◆ Work task
Up through the line that contains "You are a computer-use agent. The", retype the entries exactly, beginning at the very first line.

START Dataset excerpts

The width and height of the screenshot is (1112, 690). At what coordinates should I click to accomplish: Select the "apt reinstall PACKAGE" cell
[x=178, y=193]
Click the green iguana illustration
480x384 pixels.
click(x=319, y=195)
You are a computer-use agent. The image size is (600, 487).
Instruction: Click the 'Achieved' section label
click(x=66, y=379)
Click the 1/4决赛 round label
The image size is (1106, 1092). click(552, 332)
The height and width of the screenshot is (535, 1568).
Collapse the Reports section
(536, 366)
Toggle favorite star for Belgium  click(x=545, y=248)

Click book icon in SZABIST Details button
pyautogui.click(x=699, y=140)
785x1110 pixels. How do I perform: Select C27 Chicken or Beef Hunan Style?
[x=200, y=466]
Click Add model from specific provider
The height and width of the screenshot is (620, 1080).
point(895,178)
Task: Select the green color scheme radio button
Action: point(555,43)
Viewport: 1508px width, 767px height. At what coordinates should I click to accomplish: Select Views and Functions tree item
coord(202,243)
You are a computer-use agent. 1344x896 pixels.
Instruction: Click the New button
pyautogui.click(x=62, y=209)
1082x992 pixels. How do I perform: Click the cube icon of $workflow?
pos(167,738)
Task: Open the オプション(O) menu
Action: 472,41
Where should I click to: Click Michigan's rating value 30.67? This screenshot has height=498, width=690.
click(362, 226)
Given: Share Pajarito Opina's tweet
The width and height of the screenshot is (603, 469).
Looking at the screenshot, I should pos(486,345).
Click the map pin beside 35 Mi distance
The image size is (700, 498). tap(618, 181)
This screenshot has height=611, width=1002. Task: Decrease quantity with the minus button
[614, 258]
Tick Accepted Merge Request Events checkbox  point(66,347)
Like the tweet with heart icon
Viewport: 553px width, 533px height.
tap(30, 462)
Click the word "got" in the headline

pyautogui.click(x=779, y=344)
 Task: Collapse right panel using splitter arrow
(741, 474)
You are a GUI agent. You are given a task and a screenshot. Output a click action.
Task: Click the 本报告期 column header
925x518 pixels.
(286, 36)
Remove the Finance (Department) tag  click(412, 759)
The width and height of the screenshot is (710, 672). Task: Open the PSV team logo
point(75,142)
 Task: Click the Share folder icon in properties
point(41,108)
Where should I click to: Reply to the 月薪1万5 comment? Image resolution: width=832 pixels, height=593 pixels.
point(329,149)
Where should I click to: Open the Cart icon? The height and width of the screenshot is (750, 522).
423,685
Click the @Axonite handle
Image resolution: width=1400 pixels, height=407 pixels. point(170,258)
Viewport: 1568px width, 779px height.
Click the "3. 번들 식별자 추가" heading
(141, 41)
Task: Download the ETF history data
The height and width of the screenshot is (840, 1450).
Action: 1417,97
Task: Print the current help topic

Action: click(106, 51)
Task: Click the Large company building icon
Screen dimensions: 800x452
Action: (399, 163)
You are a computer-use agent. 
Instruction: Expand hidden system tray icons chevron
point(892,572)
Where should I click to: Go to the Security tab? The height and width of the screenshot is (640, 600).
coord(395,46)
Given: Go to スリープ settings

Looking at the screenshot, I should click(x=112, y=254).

END Dataset excerpts

◆ The answer
The width and height of the screenshot is (1112, 690). At what coordinates should I click to accomplish: Select the "apt reinstall PACKAGE" cell
[x=178, y=193]
Click the green iguana illustration
480x384 pixels.
click(x=319, y=195)
You are a computer-use agent. The image size is (600, 487).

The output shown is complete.